In the late 1940s and early 1950s, Abstract Expressionism exerted a gravitational pull on artists across the United States. Some found the call irresistible; others doubled down on their more representative work. And then there was Milwaukee artist Joseph Friebert (1908–2002).
Like many of his Social Realist contemporaries, Friebert had spent the early years of his career capturing the loneliness, despair, and struggles of war and the Depression. But in that transformative period of the late 1940s, and at the urging of his wife, artist Betsy Ritz Friebert (1910–1963), he decided to try something new. In the decade and change to follow, Friebert developed a style that quietly tested the border between the figurative and the abstract, a style that would go on to win him international attention in the form of a coveted spot in the 1956 Venice Biennale alongside some of the most successful American artists of the time, including Jackson Pollock, Georgia O’Keeffe, and Willem De Kooning.

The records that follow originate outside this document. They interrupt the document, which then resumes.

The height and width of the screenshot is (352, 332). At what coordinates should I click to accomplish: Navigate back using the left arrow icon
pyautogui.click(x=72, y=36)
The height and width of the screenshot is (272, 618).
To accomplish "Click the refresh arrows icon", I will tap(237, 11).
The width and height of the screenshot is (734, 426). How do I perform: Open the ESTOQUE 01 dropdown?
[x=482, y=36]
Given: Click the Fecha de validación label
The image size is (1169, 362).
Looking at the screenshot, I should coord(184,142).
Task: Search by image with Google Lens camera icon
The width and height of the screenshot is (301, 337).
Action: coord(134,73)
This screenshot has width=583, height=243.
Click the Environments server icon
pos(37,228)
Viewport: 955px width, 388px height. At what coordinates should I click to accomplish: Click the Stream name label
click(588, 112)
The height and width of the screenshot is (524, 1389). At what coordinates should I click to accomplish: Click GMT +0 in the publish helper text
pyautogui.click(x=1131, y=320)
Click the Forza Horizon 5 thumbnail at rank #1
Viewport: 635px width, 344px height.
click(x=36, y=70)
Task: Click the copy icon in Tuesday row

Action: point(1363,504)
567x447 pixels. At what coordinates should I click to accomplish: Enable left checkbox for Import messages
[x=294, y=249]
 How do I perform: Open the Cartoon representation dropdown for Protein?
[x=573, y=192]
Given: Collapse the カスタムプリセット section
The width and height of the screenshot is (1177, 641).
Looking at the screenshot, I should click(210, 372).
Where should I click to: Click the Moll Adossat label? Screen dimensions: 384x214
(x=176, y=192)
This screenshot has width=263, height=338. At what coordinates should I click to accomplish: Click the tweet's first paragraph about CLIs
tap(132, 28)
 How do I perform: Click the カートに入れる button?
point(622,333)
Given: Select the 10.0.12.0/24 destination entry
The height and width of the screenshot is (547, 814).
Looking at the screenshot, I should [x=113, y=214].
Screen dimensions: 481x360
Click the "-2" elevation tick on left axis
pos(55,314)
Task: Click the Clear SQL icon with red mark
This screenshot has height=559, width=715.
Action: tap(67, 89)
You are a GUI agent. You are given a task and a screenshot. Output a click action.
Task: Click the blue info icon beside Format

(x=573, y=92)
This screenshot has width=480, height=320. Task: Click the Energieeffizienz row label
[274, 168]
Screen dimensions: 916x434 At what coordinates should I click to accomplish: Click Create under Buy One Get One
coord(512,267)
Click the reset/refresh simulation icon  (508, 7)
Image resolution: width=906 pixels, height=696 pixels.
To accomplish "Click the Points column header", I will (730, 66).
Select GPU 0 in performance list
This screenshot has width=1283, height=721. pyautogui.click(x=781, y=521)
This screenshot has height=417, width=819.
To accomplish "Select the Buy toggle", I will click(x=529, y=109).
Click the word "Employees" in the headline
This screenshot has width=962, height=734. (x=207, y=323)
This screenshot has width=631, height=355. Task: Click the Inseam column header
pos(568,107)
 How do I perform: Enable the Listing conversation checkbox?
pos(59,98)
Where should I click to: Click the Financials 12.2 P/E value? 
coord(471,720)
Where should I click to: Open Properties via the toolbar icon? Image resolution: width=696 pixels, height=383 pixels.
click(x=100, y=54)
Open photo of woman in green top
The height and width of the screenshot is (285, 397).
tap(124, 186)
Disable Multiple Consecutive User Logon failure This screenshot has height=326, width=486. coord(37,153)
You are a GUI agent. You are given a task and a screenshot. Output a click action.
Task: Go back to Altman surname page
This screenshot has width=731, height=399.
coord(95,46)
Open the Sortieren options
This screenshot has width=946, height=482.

Friebert’s paintings from this period merge centuries-old techniques with a modern vision. His particular method of layering oils (or “indirect painting”), gleaned from studying the Old Masters, is applied to urban and natural forms so that they glow, fragment, and dissolve into fathomless depths. His palettes are somber and intricate: hues of brown and orange are infused and interwoven with striking notes of green, red, yellow, and blue. Though Friebert never embraced pure abstraction, there are many other kinds of innovation to be found in these rich, subtle works.
The journey of an artistic practice is messy yet beautiful, often a fusion of conflicting circumstances. Struggle, growth, failure, success, insecurity, confidence, criticism, praise, rejection, and recognition are experienced by every artist with the gift of a lengthy career. Friebert experienced all throughout his. During his lifetime he exhibited at The Metropolitan Museum of Art, The Whitney Museum of American Art, The Corcoran Art Gallery, D.C., The Art Institute of Chicago, The Walker Art Center, among others. Today his artwork can be found in over 44 museums across the country, as well as private collections nationally and abroad.
Image: Joseph Friebert (1908-2002), City Reflections, oil on masonite, 30 x 48 inches, n.d.